CricketSport

Marcus Hook’s Surrey CCC column: The Ashes never needs any hype – but The Hundred has always struggled to live up to its lofty billing

The Ashes never needs hyping up. Even so, many predicted this summer’s series would be the most enthralling since 2005, and so it proved. It also underlined that five-day Test cricket remains the ultimate format of the game.

Despite being squeezed into a narrow window to provide The Hundred its primetime August slot, the Ashes still delivered.

Cricket has often been seen as boring, but Ben Stokes, the England captain, and coach Brendon McCullum have transformed and redefined it.

Attention now turns to The Hundred, which is no stranger when it comes to hype.

But those who fly the flag for the 100-ball competition run the risk of looking foolish if they persist with the puffery, especially with the Ashes so fresh in everyone’s mind.

The BBC’s viewing figures for last summer’s Hundred suggested the competition was already struggling to live up to its billing, despite the ECB placing it front and centre.

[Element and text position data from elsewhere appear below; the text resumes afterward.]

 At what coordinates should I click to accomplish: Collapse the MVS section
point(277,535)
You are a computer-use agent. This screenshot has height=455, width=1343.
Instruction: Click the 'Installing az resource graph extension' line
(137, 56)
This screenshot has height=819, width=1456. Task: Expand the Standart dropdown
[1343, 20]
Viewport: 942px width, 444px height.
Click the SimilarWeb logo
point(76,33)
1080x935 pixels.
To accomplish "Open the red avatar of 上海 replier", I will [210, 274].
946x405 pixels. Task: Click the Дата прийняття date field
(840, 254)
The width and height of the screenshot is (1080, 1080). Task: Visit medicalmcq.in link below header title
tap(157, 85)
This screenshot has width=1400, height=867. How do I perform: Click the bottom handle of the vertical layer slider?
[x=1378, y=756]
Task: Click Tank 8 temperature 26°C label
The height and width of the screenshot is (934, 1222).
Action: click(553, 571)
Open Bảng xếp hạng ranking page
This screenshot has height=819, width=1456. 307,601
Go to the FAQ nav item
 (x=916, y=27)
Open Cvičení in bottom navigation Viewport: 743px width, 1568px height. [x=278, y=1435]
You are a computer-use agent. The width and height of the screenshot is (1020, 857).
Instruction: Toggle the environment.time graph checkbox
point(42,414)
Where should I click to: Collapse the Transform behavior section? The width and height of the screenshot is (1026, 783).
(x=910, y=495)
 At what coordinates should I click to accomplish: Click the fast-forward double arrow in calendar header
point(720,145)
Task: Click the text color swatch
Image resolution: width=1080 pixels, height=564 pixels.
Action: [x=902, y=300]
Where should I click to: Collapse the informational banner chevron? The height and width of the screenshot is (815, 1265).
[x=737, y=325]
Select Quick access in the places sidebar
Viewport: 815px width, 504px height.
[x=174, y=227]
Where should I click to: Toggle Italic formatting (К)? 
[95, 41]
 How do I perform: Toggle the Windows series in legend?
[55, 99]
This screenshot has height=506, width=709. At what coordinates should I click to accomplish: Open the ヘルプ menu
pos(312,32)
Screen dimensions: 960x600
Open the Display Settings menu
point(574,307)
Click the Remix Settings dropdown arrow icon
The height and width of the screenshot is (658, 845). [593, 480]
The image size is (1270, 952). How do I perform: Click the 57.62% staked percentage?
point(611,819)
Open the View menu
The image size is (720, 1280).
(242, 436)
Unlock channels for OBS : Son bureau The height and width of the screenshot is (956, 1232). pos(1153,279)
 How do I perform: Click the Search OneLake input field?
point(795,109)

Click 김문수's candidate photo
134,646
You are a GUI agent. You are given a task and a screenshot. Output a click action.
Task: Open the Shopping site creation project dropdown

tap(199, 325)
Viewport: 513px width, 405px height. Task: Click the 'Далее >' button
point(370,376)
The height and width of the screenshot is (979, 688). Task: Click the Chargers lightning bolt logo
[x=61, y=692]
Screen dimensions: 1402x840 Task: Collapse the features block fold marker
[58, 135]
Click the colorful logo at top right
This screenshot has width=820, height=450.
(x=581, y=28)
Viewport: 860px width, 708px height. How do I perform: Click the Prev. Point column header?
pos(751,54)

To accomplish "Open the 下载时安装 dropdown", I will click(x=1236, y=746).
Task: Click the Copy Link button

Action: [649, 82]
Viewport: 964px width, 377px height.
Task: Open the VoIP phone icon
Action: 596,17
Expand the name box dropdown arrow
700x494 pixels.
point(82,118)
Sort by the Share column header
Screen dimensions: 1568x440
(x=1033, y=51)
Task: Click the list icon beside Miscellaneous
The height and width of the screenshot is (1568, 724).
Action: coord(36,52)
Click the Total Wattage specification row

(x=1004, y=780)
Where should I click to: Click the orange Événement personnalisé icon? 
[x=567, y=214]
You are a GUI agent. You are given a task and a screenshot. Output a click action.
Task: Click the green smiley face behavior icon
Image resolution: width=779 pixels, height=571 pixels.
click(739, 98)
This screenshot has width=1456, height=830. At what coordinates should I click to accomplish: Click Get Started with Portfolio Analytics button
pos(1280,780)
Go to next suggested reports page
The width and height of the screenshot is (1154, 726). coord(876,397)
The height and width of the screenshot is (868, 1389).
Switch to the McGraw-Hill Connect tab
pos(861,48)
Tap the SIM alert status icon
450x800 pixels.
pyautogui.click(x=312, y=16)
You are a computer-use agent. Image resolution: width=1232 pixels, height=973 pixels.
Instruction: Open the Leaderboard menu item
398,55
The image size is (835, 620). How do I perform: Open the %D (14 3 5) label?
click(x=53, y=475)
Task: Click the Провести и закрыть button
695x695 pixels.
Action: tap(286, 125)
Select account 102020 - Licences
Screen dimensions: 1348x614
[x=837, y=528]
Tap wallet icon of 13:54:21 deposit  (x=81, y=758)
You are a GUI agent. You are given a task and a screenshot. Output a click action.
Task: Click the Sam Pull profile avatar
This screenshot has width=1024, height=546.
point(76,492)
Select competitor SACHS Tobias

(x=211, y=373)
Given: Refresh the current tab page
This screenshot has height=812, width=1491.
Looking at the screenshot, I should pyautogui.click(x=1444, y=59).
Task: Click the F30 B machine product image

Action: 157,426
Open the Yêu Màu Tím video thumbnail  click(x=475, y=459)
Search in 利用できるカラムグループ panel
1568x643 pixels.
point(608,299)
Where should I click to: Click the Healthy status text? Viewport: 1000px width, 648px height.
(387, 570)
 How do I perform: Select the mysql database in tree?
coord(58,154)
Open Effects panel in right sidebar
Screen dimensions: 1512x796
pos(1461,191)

The tournament’s second year saw a drop off up to 20 per cent in viewer numbers – from an average of 615,000 per match shown live on the BBC in 2021 to just over 500,000.

There’s a fundamental difference between the men’s and the women’s Hundred. The women’s attracts the best players in the world while the men’s, with bodies to manage and more lucrative franchise competitions for the top players to target, has rapidly become little more than a roll-call of county cricket’s finest.

Seven of the eight counties providing the fewest number of players to the men’s Hundred are in Division Two of the County Championship.

There was a danger that calling the Oval’s Hundred franchise the Invincibles could backfire, but the women’s team have won both titles to date.

They still appear to be the team to beat despite losing South Africa’s Shabnim Ismail to Welsh Fire.

New Zealand’s Suzie Bates and skipper Dane van Niekerk have been retained in the draft, while in comes van Niekerk’s South African team-mate Marizanne Kapp.

Kapp was outstanding with the ball in the Women’s Indian Premier League, taking nine wickets at just 5.72 runs per over.

Of the English contingent, 18-year-old superstar Alice Capsey and Lauren Winfield-Hill will also be key.

Despite losing a combined 22 players to the men’s competition, Hampshire and Surrey have chosen not to sign an overseas player for the 50-over Metro Bank One-Day Cup, which will run in parallel with The Hundred.

Surrey are, however, likely to be bolstered by Rory Burns and Ben Foakes, neither of whom have played a List A game for the Oval outfit since 2019. But, again, the look of the side will be that of a second 11, so expectations aren’t high.

Whether spectators or, indeed, viewers, are drawn to The Hundred or the One-Day Cup in the coming weeks, the hope is The Ashes has sparked a renewed interest in the game, just like it did in 2005.

After England’s dramatic victory at the Oval on Monday, Stokes said: “I was very young back then, but that series, for me, was one of the best.

“Hopefully, there’s plenty of kids out there who are my age, back then, who have watched this series who want to take up the game.

“I know I wasn’t the only young kid watching in 2005 saying: ‘That’s what I want to be doing when I’m older’.”